___ LISTED ENTRIES

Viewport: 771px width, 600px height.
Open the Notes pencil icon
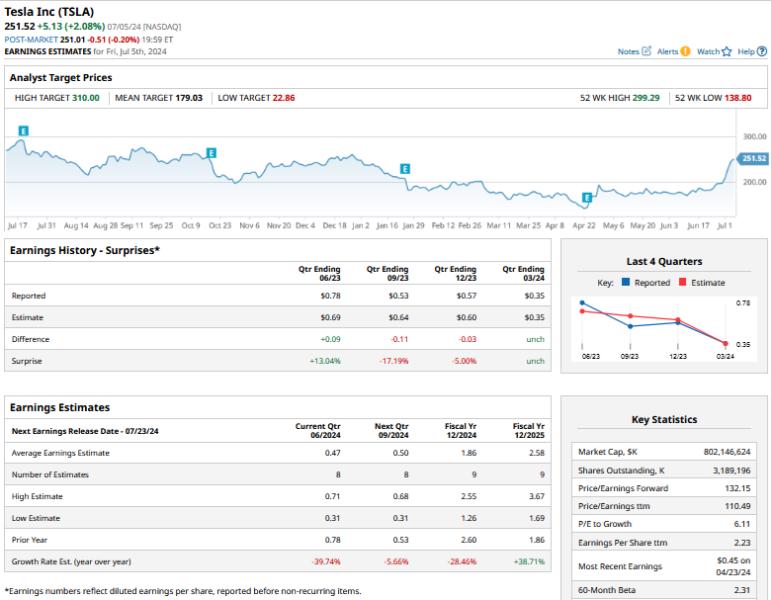click(x=646, y=51)
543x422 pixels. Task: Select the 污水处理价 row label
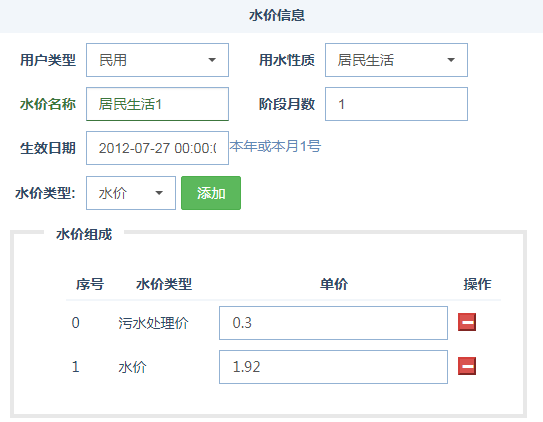click(153, 323)
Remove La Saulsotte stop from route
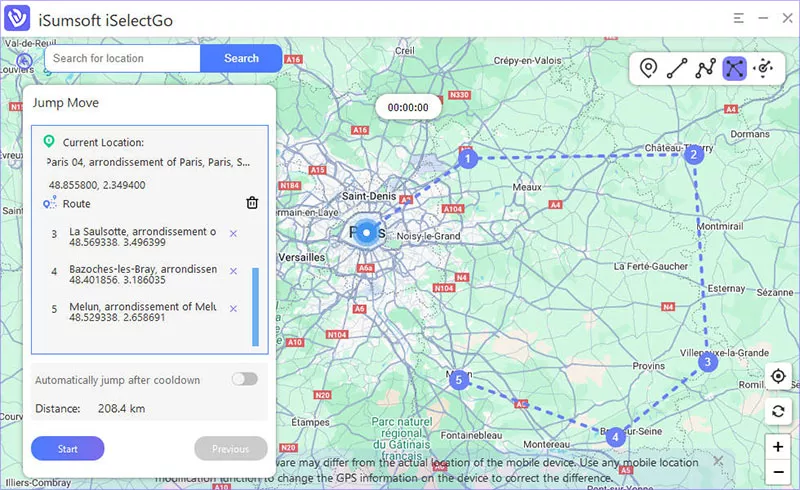The height and width of the screenshot is (490, 800). coord(233,234)
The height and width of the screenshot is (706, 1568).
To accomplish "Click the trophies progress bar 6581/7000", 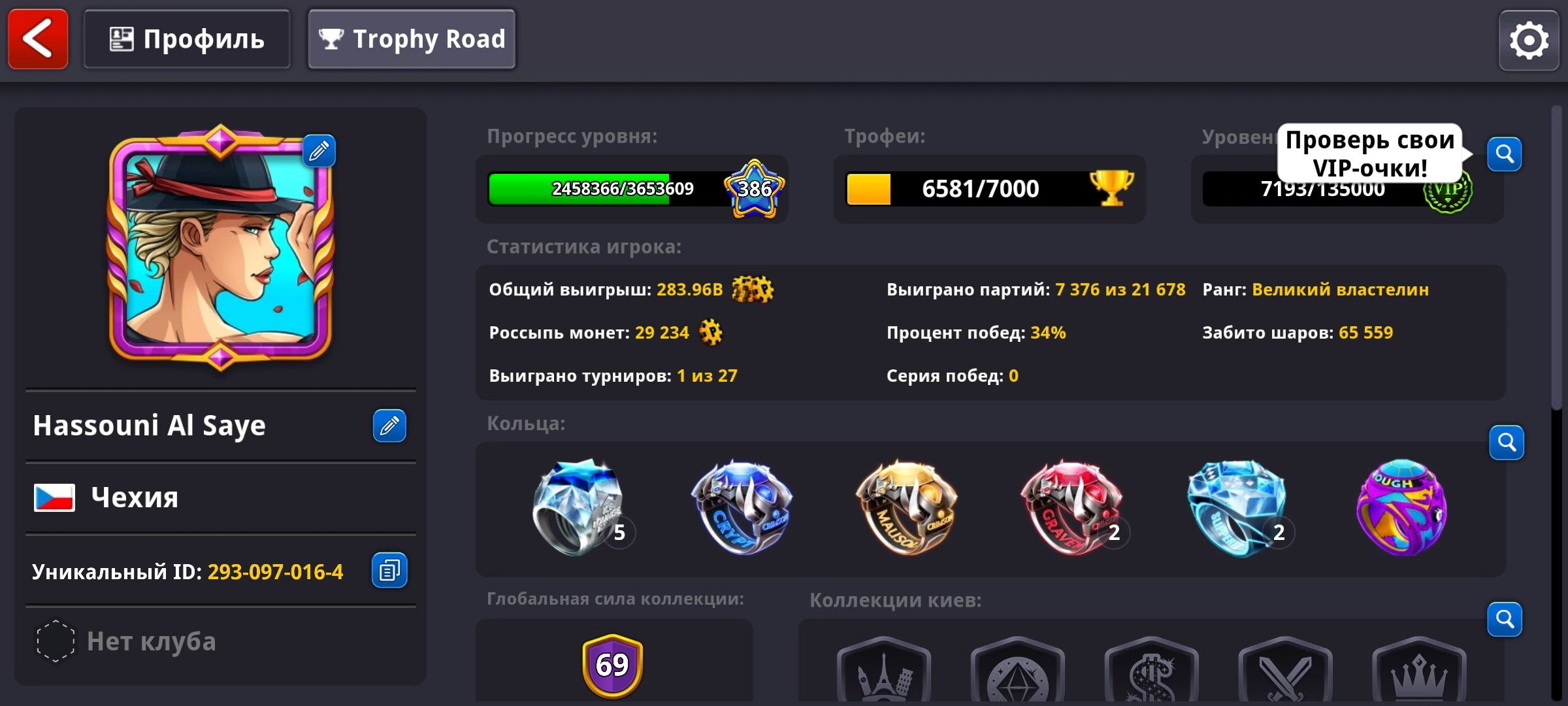I will [x=989, y=189].
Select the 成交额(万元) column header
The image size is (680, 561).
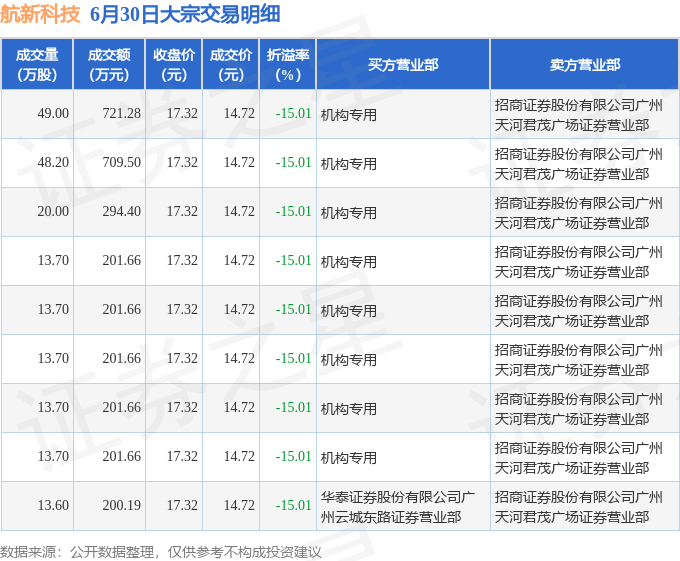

______

ABOUT THIS EXERCISE -
Reproduce, word for word, every line from the one that contains "Select the 成交额(万元) column header" to the end of the data, including both ends; omit all pictures.

SOLVED EXERCISE -
Select the 成交额(万元) column header
The image size is (680, 561).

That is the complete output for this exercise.